Latin America gets a bad rep for sexism. Many point to machismo culture as one of the main factors in inhibiting gender equality. I don’t think that I’ve spent enough time here in order to really say anything definitive about the state of machismo culture in Argentina. I am also very aware of the fact that as a visible foreigner, my experience of the local culture will always be somewhat filtered. Though I’ve gained a better understanding of the political status of women in this country through my internship with ELA, I still have a lot to learn about what it is like to be an Argentine women.
Upon arriving, I was expecting the city’s incredible boliches to be one of the places where I could really observe machismo culture up close and personal. And while there have been a couple moments in boliches where I’ve been approached creepily (this one guy stroked my hair – not a cute look), I can’t really say that it was any more sexist than a club in Hong Kong or a frat party in Cambridge. In fact, I can actually report the opposite after a great experience that I had at a very special boliche just last week.
Every Thursday, Niceto Club in Palermo turns into the aptly named Club 69, Buenos Aires’ premier drag club. It’s not hard to get in. One simply has to sign up online with an email address in order to get on “the list” so Nat and I decided to check it out last Thursday. Not going to lie, even though I had literally just typed in my email online an hour before, it felt super cool to be able to march to the front of the line and say “Hola, me llamo Rachel Chiu, estoy en la lista” (Hi, my name is Rachel Chiu, I’m on the list *insert optional hair-flip).

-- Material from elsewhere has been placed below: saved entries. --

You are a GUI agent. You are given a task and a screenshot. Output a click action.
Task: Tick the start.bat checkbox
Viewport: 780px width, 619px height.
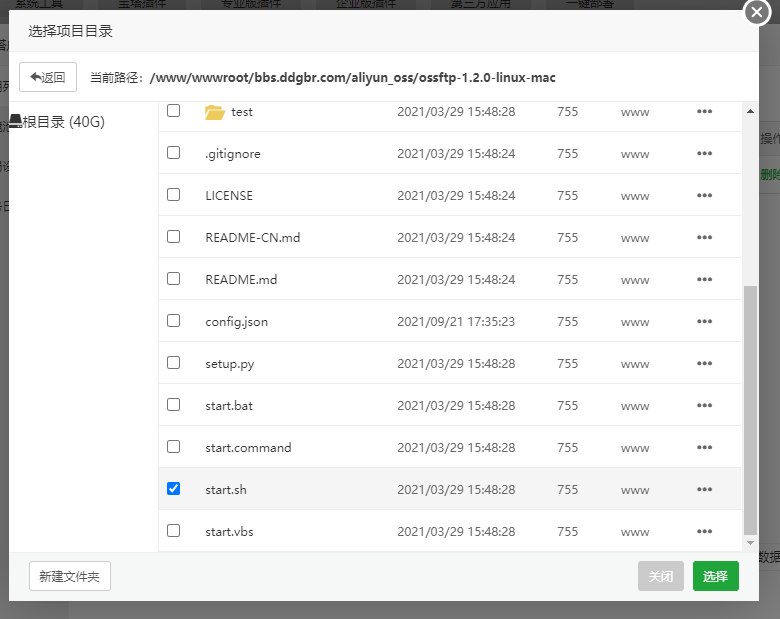pyautogui.click(x=174, y=405)
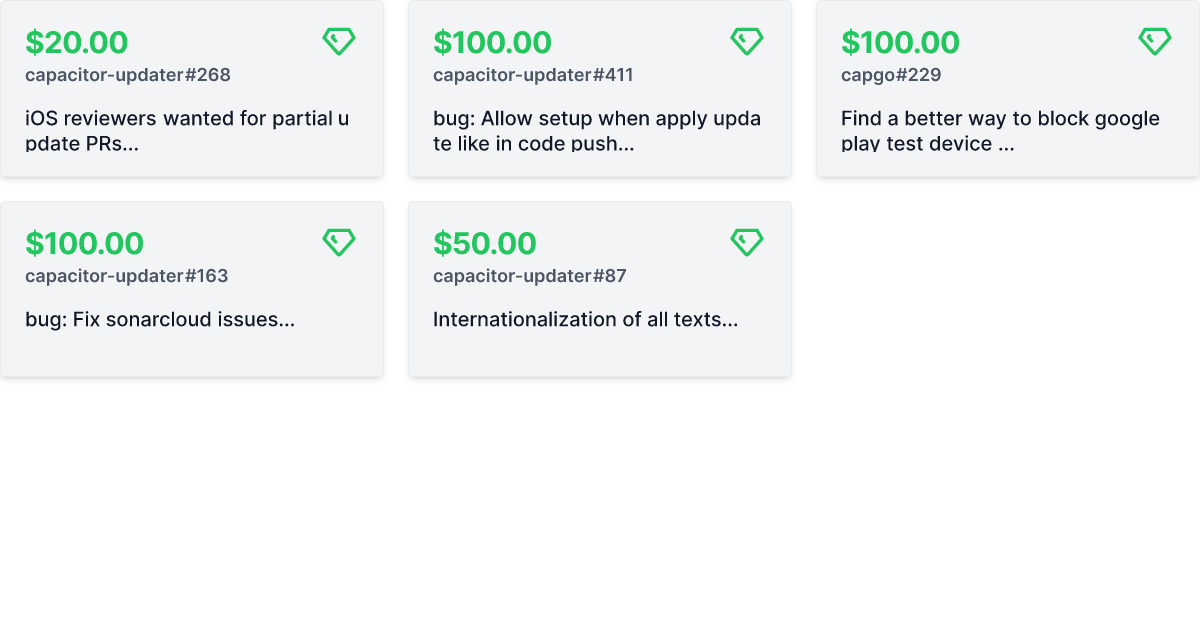Viewport: 1200px width, 630px height.
Task: Open "bug: Fix sonarcloud issues" title
Action: pos(160,320)
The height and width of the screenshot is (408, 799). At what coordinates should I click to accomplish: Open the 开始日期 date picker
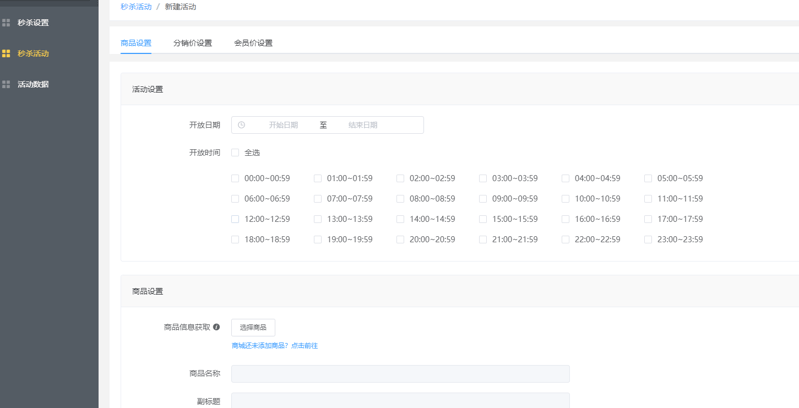(x=283, y=125)

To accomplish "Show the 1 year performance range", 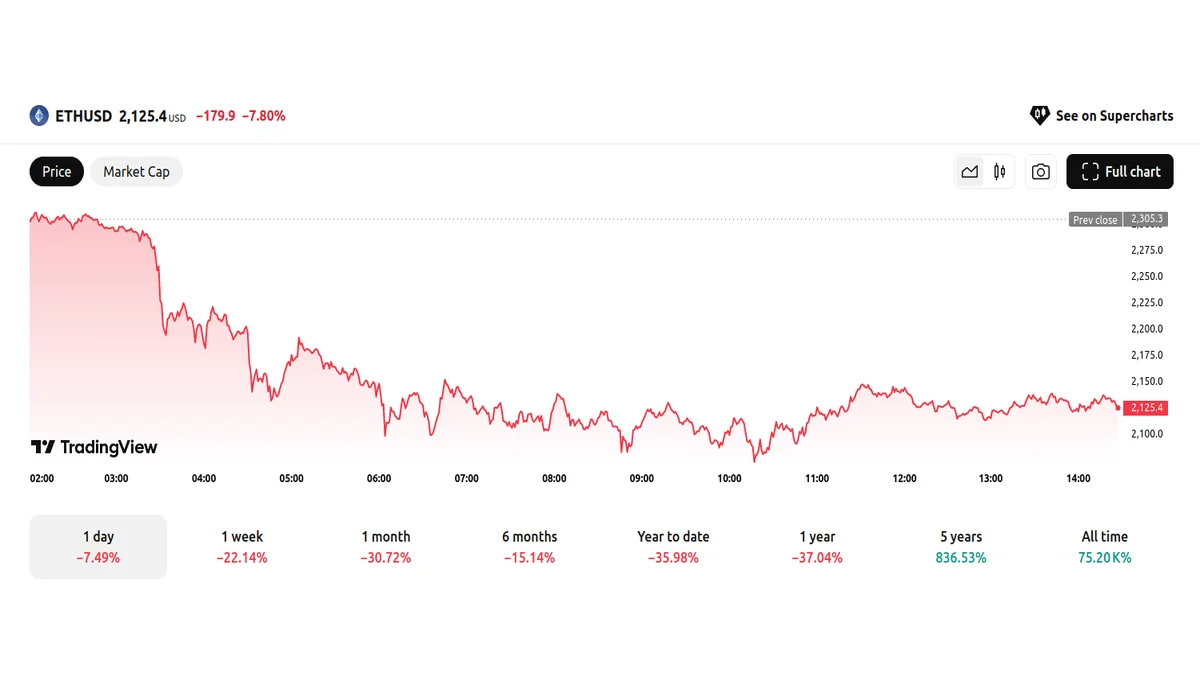I will 817,547.
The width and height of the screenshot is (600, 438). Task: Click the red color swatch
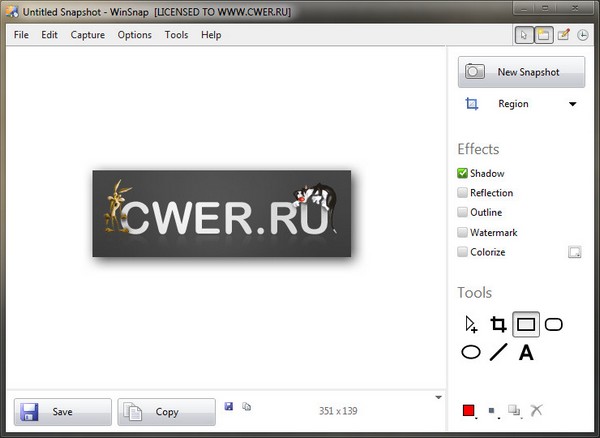(468, 410)
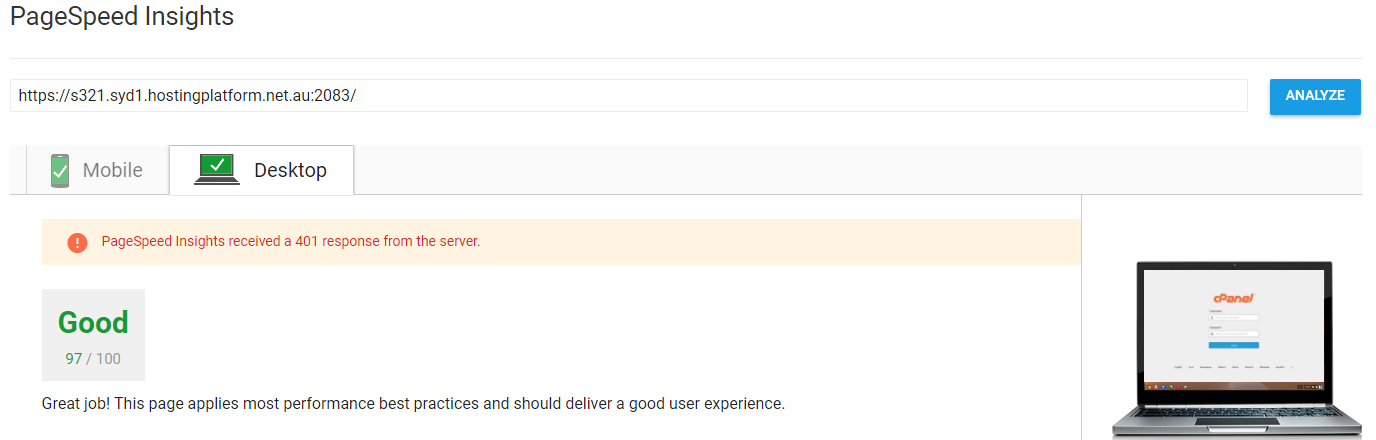Image resolution: width=1376 pixels, height=440 pixels.
Task: Click the 97 / 100 score text
Action: (93, 359)
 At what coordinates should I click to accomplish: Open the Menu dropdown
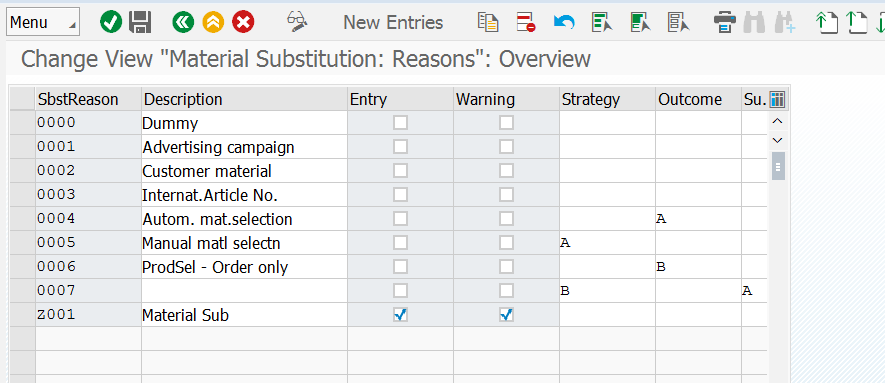click(x=43, y=23)
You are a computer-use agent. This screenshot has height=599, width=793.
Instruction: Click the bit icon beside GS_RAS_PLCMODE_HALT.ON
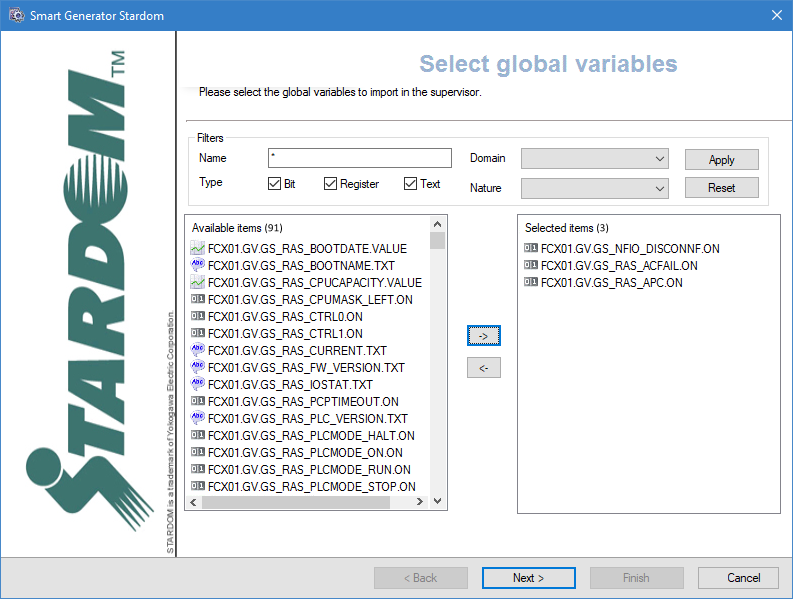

The interior of Club 69 consists of a long bar, a large dance floor, a balcony, and a stage with flashing strobe lights. What really set Club 69 apart though was that there were these incredible drag queens stationed on the balcony fiercely posing to the trance beat. It was really just a taste of what was to come.
At 2:00am, the performance began in proper. The theme that night was very Little Mermaid inspired and these gorgeous, fishnet clad, red wig wearing, shell bra rocking, snorkel donning, dancers were completely bewitching the audience from the stage. Other than the Hasty Pudding show back at Harvard, this was my first experience dipping my toes into drag culture. I must admit that I’m not very knowledgable of the importance of drag culture and it’s relationship with LGBTQ movements. I need to read up on this. What I do know though, and what I experienced that night, is the fact that there is something deliciously subversive about a group of gorgeous men in sky-high heels, all incredibly confident in their own bodies and their own sexualities, dancing around a stage in front of an adoring crowd.
But aside from the wonderful rupture of socially imposed gender norms, the drag show was just a sheer display of talent. Any one of these drag queens could have been on an episode of So You Think You Can Dance. And no, this isn’t the mojitos talking. Do you think it’s easy looking so sexy while wearing a snorkel? I was so mesmerised by the amount of energy they brought to every routine and the spontaneity behind every improvisation. Everything about the performance worked. The set design: fabulous. The music: so hip, so cool, so edgy. The vibes: so positive, so free, so loud.
I think what’s powerful about drag culture is that it is so unapologetic. And when it’s done as well as it was at Club 69, it is a great showcase of dance, personality, and, of course, pride. I bet you didn’t know that Argentina was actually the first Latin American country to legalise same-sex marriage and the tenth world-wide. I certainly didn’t before coming here. This progressiveness really shows at a place like Club 69 where the crowd was visibly LGBTQ friendly.
I can safely say that this show/club/rave was one of my best night-life experiences so far. And in truth, it was one of the most interesting and empowering experiences from a feminist perspective from my time in Argentina thus far. I am in the process of dissecting the generalised Latin American stereotypes about sexism in this part of the world and while there are certainly fights that must be fought here, I have thankfully had the privilege of experiencing other moments of female empowerment as well. These moments include: that time I watched women taking care of each other on the subway, that time I was inspired by feminist street art, that time I bonded with my host mom over good food and the importance of motherhood, and, last but certainly not least, that one time I went to a Buenos Aires drag bar.